Eine Vielzahl von Methoden wurde verwendet, um die Geschwindigkeit der DNA durch die Nanoporen zu verlangsamen, darunter die Anbringung von Polystyrolkügelchen, Salzkonzentrationen, Viskosität, Magnetfelder und die Einführung von Bereichen doppelsträngiger DNA auf einem einzelsträngigen Ziel. Bei den hohen Translokationsgeschwindigkeiten, die typischerweise auftreten (potenziell Millionen von Basen pro Sekunde), kann die Erkennung eines Signals gegenüber dem Hintergrundrauschen jedes einzelnen Nukleotids eine Herausforderung darstellen, die in einigen Fällen durch das Auslesen von Nukleotidgruppen (z. B. durch Hybridisierung bekannter Sequenzen, wie sie von NabSys entwickelt wird) oder durch eine komplexere Kodierung der ursprünglichen Sequenz durch Umwandlung der Nukleotidsequenz mit Hilfe eines binären Codes molekularer Baken (wie sie von NobleGen entwickelt wird) überwunden wurde. Die Aufrechterhaltung eines unidirektionalen DNA-Flusses wurde durch die Kopplung einer Exonuklease an den Prozess und das Ablesen der gespaltenen Nukleotide verbessert (wie von Oxford Nanopore entwickelt).

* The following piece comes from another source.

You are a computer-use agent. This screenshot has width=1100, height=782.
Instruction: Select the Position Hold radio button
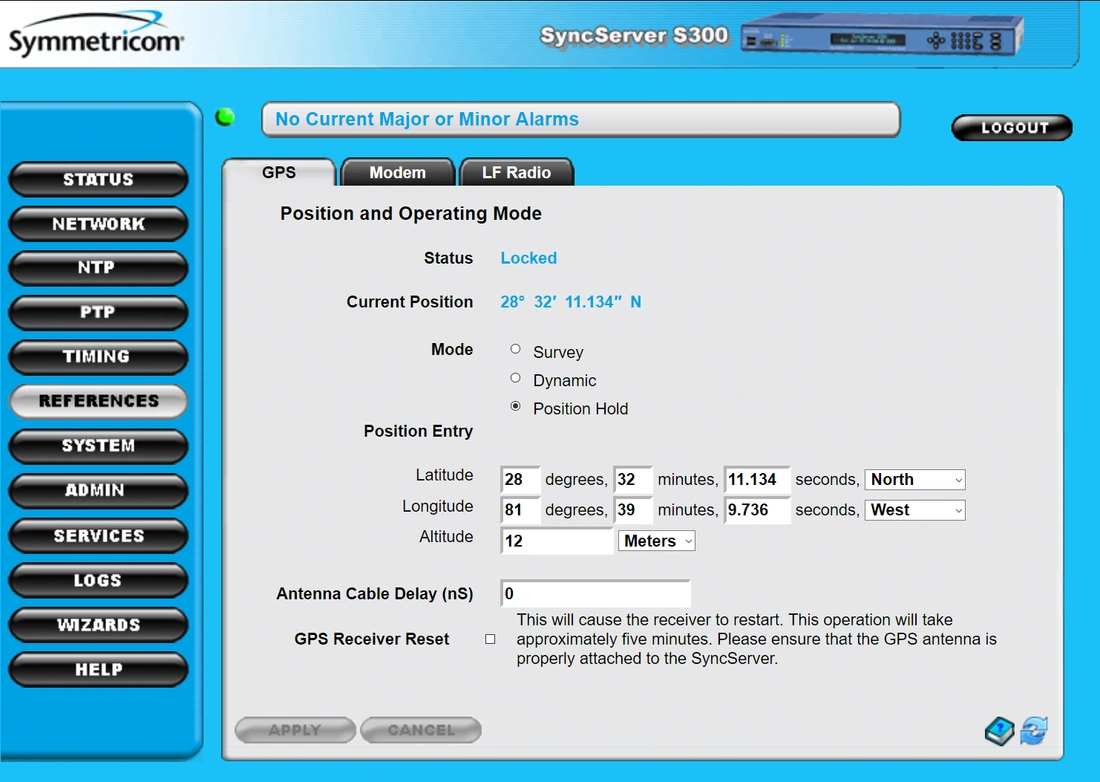click(516, 406)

Obwohl die Nanopore-Sequenzierungstechnologien weiter voranschreiten, reicht es nicht aus, einfach nur die Fähigkeit zur DNA-Sequenzierung nachzuweisen, was bei Nanopores mit natürlicher DNA noch nicht gelungen ist. Es muss ein Weg zu niedrigeren Kosten, längeren Lesezeiten oder höherer Genauigkeit im Vergleich zu anderen Technologien gefunden werden, der Nanoporen einen einzigartigen Vorteil gegenüber anderen Methoden verschafft. Selbst wenn die Kosten für die Reagenzien erheblich gesenkt werden können, bleiben die Kosten für die Probenvorbereitung und die Informatikkosten bestehen, die sich zu den dominierenden Kosten der Sequenzierung entwickeln können und je nach verwendeter Technologie variieren werden. Die ständig wachsenden Hürden, die durch die bestehenden Technologien geschaffen werden, werden nicht leicht zu überwinden sein. Angesichts der Vielzahl von Technologien der zweiten Generation und Einzelmolekültechnologien, die bereits auf dem Markt sind, und weiterer, die sich am Horizont abzeichnen, wird es an vielen Fronten erhebliche Fortschritte geben müssen, um diese Technologien kommerziell rentabel zu machen.